After each instance of abusive, controlling behavior, Ana gets righteously indignant but never for long. Time and again, she chooses to sacrifice what she really wants for the opportunity to be loved by her half-assed Prince Charming. We’re supposed to believe Ana is independent because she “defies” Christian by having very reasonable expectations and boundaries. He willfully ignores these boundaries, though, and she allows him to. She forgives all his trespasses.
The trilogy also relies heavily on the trope of the imperiled woman—in each book, Ana faces some kind of danger, either innocuous or quite serious, that reminds us she is a woman, and therefore in need of rescue by her Prince Charming. After each crisis, Christian clutches Ana desperately and says he doesn’t know what he would do if anything happened to her. If you look up the word “codependent” in the dictionary, this couple’s picture will be featured prominently.
I’m all for reading for pleasure. I’m a fan of dirty books and kink. I am down with female submission. By the end of Fifty Shades Freed, however, where Ana acknowledges that Christian is as controlling as ever even though they have found a happily-ever-after, his pattern of abusive, petty, and at times childish behavior is exhausting and far too familiar. This Prince Charming has lost all his charm.

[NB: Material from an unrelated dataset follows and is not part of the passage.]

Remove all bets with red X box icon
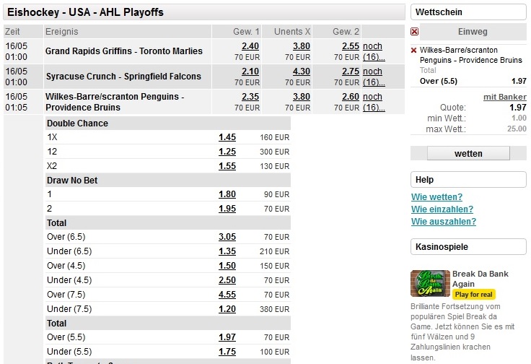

When considering the overwhelming popularity of this trilogy, we cannot simply dismiss the flaws because the books are fun and the sex is hot. The damaging tone has too broad a reach. That tone reinforces pervasive cultural messages women are already swallowing about what they should tolerate in romantic relationships, about what they should tolerate to be loved by their Prince Charming.
Fifty Shades is a fairy tale. There’s a man and a woman, and an obstacle that eventually they are able to overcome. There is a happily-ever-after, but the price exacted is terribly high. It is frightening to consider how many women might be willing to pay that price.